Managing this rapid growth requires careful inventory management and pricing commensurate with inventory quality—and that’s where automation comes in. The media funnel is still human-driven, from planning and negotiation to contract stewardship. But as Alex Lundry, co-founder of media analytics firm Deep Root Analytics, notes, “Automation allows for greater complexity, localization, and personalization.” With the help of ever-improving technology, advanced advertising companies can offer the complete range of sales services while also targeting more sophisticated consumer segments.

The Value in Automation

As this market grows and intensifies, automated platforms that can efficiently manage the sales and delivery process of local minutes are especially valuable to MSOs seeking to maximize the value of their inventory. “The more MSOs automate, the better they can manage their inventory and ensure a better yield based on pricing on age, gender, and behavioral characteristics,” explains Mitch Oscar, advanced TV strategist at USIM, “But because this is more complicated, you need automation to not only ingest the third-party data, but also CRM data.”

Inventory management will also become more effective and value enhanced—not to mention more time efficient, Oscar explains, “because sellers and buyers will predetermine what inventory can be used as makegoods.” “For buyers, if something gets bumped, they already know where to move the spot because the agency already signed off on it,” says Oscar, “For sellers, there is a better chance of managing their inventory [to] provide wonderful customer service as well as maximiz[e] yields.”

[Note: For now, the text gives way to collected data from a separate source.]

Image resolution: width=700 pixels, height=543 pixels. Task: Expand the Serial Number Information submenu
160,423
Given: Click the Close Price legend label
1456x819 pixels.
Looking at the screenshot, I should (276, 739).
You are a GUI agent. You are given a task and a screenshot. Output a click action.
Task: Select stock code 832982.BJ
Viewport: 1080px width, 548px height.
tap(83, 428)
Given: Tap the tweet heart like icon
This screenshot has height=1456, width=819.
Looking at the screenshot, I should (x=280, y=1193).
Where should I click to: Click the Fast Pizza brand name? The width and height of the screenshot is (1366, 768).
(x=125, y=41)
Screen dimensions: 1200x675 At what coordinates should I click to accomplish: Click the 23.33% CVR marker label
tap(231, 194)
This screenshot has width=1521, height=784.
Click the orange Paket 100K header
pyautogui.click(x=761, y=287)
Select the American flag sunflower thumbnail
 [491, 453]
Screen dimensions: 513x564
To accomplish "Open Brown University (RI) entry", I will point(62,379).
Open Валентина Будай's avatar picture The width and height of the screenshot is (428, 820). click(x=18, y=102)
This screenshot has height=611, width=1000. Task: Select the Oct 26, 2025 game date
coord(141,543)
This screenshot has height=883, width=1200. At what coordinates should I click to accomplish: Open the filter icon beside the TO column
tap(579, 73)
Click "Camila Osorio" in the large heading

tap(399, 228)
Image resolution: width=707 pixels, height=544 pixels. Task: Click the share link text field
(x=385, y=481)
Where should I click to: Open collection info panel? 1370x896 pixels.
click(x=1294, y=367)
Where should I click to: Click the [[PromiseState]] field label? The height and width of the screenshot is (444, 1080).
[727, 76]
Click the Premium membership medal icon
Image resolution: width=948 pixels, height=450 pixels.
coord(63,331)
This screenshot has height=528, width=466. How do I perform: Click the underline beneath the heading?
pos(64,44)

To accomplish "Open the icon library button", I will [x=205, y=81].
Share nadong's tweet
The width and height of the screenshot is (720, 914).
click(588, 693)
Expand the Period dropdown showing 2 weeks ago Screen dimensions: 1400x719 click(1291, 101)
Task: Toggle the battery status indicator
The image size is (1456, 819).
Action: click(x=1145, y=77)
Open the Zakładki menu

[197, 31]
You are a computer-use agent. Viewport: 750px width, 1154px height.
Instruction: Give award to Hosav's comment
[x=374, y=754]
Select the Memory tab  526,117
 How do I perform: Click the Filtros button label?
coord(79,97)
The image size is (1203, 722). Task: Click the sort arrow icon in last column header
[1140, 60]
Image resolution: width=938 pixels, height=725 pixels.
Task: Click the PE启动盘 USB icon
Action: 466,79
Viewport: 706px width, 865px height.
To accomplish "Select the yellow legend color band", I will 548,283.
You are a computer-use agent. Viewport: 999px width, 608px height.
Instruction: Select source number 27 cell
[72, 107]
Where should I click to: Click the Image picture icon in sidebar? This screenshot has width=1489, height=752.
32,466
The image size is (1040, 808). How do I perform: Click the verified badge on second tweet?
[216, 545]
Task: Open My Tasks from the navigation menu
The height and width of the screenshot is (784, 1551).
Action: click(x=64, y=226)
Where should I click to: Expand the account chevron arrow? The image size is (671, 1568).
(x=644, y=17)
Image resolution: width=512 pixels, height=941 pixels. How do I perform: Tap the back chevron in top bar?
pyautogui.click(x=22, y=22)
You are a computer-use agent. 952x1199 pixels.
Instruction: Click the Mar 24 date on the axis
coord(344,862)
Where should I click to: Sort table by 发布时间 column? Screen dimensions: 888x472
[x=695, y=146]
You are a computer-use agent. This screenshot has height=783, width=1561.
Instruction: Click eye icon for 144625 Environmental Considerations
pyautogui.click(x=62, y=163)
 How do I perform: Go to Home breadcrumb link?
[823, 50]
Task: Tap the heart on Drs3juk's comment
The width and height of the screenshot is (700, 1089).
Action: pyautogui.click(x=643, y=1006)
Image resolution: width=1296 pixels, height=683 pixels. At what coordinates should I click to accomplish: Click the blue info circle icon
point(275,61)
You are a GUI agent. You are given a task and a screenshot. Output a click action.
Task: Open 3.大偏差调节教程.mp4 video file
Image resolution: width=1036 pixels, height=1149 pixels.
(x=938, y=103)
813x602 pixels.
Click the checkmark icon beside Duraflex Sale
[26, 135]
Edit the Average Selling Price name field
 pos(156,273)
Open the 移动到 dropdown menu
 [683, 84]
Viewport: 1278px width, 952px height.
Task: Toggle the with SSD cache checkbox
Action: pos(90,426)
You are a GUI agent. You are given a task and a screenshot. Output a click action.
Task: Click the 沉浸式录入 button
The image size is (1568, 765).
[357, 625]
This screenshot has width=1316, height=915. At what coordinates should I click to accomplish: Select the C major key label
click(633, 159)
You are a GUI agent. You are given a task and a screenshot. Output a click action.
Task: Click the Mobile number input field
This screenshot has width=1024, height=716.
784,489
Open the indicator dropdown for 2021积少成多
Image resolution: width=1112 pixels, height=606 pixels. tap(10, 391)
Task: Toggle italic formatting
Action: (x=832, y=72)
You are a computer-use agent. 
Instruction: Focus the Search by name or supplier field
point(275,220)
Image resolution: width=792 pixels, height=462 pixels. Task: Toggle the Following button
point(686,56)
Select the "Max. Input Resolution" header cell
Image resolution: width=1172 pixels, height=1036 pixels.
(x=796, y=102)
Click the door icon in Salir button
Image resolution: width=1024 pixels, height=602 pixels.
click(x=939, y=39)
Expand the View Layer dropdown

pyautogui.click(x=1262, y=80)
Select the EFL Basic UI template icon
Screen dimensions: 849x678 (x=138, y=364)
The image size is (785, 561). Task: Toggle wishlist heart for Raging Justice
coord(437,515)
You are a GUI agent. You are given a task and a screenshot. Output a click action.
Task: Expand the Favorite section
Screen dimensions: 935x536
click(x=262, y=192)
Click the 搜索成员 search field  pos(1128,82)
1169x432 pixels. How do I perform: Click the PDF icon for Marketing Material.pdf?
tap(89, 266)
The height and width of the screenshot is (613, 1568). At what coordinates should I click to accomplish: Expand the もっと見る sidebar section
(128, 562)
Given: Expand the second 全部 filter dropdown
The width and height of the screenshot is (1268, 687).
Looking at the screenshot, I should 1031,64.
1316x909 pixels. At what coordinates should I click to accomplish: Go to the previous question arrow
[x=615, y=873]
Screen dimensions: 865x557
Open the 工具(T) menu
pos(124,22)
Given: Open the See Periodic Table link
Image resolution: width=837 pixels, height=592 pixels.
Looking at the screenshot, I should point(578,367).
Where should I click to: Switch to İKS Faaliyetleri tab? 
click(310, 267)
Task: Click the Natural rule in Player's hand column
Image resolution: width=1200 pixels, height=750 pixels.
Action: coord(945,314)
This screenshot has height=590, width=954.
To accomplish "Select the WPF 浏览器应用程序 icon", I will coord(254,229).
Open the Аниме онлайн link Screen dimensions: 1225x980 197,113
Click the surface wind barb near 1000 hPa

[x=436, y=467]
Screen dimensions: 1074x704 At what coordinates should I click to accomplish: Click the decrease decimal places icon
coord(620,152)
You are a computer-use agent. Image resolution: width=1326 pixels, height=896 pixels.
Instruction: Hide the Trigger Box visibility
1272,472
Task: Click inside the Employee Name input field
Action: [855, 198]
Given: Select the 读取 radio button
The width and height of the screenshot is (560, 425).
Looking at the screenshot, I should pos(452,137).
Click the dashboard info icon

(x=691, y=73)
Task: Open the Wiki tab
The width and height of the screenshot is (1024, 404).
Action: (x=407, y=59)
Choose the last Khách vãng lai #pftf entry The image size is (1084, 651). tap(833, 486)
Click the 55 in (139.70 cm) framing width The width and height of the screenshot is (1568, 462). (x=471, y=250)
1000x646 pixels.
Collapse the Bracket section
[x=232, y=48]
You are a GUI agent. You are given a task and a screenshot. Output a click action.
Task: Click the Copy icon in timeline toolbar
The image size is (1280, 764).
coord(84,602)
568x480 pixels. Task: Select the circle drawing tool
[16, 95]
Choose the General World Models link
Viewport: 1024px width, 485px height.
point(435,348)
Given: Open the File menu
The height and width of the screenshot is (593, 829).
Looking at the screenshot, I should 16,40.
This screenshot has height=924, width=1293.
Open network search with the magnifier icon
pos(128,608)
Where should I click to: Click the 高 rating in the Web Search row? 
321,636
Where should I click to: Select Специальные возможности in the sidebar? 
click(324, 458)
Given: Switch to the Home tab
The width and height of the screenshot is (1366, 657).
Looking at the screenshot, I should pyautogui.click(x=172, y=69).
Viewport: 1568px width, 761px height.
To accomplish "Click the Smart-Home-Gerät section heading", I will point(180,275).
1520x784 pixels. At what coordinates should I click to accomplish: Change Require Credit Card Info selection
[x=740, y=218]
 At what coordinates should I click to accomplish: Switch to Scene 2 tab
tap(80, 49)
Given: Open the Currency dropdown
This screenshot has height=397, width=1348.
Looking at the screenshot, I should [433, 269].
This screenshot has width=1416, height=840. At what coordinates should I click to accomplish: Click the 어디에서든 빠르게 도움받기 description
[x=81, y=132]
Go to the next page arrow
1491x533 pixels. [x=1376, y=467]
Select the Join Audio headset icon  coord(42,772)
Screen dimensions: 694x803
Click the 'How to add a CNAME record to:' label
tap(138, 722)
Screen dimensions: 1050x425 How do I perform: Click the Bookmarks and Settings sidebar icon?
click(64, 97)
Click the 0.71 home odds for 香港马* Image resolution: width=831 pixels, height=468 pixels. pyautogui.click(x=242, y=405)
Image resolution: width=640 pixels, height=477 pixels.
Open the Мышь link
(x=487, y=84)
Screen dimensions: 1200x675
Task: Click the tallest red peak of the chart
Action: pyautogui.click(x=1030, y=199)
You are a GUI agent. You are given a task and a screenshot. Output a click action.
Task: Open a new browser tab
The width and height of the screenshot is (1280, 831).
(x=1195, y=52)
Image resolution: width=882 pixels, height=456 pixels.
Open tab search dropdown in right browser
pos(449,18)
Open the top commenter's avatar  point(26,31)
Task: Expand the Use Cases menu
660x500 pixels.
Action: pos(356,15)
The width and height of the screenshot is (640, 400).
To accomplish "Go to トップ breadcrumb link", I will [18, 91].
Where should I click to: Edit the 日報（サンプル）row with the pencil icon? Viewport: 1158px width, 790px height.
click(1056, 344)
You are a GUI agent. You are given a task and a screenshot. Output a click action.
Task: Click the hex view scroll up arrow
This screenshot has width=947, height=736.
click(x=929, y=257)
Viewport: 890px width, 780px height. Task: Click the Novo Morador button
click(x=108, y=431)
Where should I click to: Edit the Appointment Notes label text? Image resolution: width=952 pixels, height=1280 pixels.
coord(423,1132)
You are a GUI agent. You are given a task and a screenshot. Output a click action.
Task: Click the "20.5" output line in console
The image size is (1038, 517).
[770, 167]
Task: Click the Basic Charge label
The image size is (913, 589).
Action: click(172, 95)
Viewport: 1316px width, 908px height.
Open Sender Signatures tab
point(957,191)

“Automation enables the inventory to compete in the regional and national spot markets, and enables broadcast to better present the value to digital [automated] buyers,” Horner says. She explains that MSOs can also use technology to optimize their inventory by allowing geotargeting—which is always crucial—to take on a fundamental role.

The Future in Local

Technology continues apace, with great implications for local MSO advertising. Looking ahead, Horner sees automation as a local must-have. According to her, future improvements—such as ATSC 3.0 and 5G—will aid MSOs and content providers in better managing inventory with “efficiency-seeking buying algorithms that balance cost, exposures, and conversion.” The message is clear: advertisers looking to buy local—and capitalize on efficiency and value along the way—will want to keep multiple system operators in mind.